Does anyone have any knowledge about whether Gold use spread like other ideas or if there was convergent discovery all over the world?
Indeed. Would the 'semantic value' alone without the other features be enough for gold to be that valuable?
History starts at some point. If so, does that mean Bitcoin could be as valuable in the long run (provided that the Internet infranstruture doesn't collapse and governments don't ban it) ?
Surely by then people will move over to a new chain, be it a fork of bitcoin or a different one entirely with new features, and history will have to begin anew.
There are billions of ounces of gold out there, and ounces can be subdivided as small as technology will allow without any one else having to agree to a protocol change.
Said every software developer ever, shortly before realizing that an entire ecosystem has been built upon X and any change would have to ripple through what is now our global financial system.
I'm still not convinced the change doesn't require a hardfork, which would involve switching chains, right? I feel like the possibility of hard forks being necessary hurts bitcoin as a "gold replacement"
Commodity currency (using a common commodity as a currency) was convergent discovery. Using gold specifically is a fairly modern state of affairs and spread with global commerce.
Medieval Europe mostly used silver for a long time. China used bronze then copper and Japan didn't adopt a gold standard until it started trading with Europe.

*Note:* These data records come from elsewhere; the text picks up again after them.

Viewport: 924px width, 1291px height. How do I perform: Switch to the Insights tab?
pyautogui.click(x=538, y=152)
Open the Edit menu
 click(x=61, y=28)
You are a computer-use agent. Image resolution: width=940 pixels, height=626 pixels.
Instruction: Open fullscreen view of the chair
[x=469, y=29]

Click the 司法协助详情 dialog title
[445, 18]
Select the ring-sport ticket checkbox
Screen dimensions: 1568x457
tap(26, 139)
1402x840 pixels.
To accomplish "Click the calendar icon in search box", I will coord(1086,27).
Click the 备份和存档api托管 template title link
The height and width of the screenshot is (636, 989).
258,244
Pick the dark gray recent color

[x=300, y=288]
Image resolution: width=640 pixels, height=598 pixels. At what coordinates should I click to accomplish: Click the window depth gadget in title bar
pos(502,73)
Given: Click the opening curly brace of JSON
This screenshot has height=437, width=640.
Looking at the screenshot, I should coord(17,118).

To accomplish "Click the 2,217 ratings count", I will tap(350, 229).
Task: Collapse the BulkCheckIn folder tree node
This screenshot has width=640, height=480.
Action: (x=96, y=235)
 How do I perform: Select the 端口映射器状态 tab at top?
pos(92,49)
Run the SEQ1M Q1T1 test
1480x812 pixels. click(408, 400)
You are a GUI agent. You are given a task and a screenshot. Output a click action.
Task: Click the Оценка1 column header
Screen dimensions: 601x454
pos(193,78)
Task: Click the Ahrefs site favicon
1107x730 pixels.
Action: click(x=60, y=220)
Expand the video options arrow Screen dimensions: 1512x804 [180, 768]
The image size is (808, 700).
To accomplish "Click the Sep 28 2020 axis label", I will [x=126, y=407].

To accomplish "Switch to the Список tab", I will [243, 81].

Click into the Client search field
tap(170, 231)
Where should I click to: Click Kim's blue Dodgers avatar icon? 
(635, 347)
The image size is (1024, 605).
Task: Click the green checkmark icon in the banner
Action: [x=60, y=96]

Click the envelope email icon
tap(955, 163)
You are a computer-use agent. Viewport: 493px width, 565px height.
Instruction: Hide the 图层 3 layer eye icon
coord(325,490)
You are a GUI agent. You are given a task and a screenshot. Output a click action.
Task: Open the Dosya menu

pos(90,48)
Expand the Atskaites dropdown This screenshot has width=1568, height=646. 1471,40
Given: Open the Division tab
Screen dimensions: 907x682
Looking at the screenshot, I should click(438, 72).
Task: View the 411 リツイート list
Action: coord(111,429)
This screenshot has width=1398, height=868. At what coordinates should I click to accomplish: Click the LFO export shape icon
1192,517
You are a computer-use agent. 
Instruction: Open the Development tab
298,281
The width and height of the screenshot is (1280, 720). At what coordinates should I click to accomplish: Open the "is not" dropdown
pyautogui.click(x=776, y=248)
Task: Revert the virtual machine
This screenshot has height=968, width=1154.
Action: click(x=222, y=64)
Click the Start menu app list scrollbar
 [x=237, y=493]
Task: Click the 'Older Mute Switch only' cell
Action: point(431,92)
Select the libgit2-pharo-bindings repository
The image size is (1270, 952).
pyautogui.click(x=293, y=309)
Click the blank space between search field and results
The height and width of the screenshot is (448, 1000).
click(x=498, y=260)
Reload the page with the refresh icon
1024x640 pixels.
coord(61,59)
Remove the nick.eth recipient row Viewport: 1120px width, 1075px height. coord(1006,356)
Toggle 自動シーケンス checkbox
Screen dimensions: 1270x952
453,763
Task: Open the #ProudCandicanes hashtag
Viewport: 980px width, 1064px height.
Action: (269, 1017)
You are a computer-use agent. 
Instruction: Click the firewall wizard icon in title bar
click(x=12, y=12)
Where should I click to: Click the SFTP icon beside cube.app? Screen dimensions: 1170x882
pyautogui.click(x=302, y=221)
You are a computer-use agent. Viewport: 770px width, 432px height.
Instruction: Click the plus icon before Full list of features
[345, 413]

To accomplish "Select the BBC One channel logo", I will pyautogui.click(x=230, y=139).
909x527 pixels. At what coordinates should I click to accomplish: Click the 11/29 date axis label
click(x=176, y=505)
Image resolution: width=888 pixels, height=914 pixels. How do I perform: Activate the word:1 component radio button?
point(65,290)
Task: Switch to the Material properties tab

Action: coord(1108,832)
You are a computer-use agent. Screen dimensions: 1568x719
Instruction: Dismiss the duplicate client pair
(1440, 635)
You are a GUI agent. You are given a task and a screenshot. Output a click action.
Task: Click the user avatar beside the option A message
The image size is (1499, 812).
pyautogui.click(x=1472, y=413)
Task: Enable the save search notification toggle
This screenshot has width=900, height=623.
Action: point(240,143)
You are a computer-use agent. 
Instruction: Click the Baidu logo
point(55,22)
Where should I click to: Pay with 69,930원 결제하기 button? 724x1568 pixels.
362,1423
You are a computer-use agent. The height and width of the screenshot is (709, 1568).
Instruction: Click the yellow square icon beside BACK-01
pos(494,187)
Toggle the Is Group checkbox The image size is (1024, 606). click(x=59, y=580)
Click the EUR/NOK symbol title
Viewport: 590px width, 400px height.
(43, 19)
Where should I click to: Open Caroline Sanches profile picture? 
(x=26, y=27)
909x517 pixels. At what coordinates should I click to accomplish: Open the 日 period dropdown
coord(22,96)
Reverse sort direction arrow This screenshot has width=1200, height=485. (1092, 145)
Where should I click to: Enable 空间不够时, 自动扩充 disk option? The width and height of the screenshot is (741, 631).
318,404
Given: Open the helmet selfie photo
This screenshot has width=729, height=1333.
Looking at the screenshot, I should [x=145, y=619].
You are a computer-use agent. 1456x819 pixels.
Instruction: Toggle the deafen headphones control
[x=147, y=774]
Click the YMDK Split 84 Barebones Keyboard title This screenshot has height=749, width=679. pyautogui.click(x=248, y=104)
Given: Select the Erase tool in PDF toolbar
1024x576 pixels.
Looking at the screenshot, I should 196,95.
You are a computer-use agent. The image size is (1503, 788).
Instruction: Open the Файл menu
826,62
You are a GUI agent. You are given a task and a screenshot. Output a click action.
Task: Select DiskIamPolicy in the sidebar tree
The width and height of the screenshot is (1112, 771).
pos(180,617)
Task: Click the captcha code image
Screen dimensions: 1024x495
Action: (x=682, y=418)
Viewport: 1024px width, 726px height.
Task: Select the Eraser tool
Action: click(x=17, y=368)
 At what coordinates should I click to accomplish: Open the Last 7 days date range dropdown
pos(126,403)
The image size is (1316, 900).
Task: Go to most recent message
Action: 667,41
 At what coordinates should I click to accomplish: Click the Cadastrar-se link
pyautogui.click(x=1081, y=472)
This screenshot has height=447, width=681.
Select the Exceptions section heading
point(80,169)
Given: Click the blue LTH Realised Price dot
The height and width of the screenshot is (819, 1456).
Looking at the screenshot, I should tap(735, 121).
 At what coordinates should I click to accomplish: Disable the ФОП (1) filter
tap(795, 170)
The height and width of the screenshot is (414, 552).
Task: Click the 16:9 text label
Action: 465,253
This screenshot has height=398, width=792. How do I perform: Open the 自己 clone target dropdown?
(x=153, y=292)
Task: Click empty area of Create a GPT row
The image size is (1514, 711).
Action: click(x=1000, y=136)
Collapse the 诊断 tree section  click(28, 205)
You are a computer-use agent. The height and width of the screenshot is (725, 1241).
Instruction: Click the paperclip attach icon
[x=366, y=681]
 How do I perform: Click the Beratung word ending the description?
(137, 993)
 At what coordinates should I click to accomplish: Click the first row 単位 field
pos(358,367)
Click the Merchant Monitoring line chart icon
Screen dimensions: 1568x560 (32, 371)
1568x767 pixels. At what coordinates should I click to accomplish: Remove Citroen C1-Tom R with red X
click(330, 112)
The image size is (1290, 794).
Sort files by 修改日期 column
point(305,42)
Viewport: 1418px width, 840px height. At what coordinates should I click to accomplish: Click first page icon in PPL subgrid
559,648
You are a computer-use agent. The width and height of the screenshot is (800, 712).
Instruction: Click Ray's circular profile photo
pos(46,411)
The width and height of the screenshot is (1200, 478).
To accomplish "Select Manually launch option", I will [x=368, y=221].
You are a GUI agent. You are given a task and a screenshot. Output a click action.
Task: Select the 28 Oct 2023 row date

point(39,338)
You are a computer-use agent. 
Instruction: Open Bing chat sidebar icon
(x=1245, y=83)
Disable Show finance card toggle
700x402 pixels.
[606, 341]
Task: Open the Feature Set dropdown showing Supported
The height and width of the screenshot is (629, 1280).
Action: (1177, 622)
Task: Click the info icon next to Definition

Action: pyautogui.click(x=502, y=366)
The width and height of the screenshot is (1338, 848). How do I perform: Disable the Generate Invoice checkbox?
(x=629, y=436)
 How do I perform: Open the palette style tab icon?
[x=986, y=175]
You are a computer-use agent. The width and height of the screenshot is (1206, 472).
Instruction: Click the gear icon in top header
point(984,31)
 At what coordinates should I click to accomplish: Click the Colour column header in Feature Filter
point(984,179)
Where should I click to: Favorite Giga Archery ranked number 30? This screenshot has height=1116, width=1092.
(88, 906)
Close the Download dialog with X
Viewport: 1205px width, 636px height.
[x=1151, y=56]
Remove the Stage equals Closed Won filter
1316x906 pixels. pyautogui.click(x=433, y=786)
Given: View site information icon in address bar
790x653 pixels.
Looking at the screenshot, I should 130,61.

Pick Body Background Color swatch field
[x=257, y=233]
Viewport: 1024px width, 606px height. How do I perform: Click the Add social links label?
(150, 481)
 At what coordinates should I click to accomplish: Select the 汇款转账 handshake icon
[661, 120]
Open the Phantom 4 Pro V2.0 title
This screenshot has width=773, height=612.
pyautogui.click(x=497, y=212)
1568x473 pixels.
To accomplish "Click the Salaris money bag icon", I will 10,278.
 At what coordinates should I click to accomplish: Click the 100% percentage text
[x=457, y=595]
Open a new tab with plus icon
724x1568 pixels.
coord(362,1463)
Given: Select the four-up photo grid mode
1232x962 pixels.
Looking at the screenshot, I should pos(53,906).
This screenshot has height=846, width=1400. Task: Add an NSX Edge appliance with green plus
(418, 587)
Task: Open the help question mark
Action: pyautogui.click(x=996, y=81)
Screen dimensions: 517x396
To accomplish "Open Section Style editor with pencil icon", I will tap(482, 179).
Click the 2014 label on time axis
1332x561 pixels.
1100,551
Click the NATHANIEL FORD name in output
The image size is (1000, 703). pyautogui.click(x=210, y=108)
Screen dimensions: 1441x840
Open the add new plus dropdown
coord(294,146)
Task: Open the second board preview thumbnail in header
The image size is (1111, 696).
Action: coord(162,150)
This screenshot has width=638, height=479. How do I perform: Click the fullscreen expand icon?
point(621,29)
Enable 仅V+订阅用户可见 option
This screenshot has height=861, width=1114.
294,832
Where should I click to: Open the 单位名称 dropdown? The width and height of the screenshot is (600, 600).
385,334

For a time, Europe used both gold and silver but the value of silver somewhat crashed after large mines were discovered in South America. Still the idea of using a single metallic standard or two different metals was a subject of debate until the switch to purely fiat money.
I think silver tarnishes a lot more than gold but I'll need to go and check my chemistry homework for that one. Plus, yeah, silver mines.
I'm now reaching back to a couple of books I read a long while ago, but Gold was especially important in Europe because no European state ever really managed to monopolise gold mining. If lots of nations are using Silver, but you can't access silver and its use enriched your rivals then you can switch off its use.
So, pretty much since we invented fire.
Name another asset that’s protected purchasing power that long...
barely oxidizes
supply increases at a slow and sheady rate of about 2% a year
used for other electronics like circuit boards (not sure why to be honest, so might just be parroting this last point)
I'm curious too tbh, but I think that list is already pretty good (along with the fungibility and inner golumn arguments earlier in the thread)
ape do like shiny
Plenty of destructive things have also been paid for with gold, in those cases sometimes the only thing left to show for it after the dust settles is the gold itself.
For enough millennia where it can not be determined how far back toward the dawn of man it extends, and it will never be known if there was ever even another form of currency that was as universal.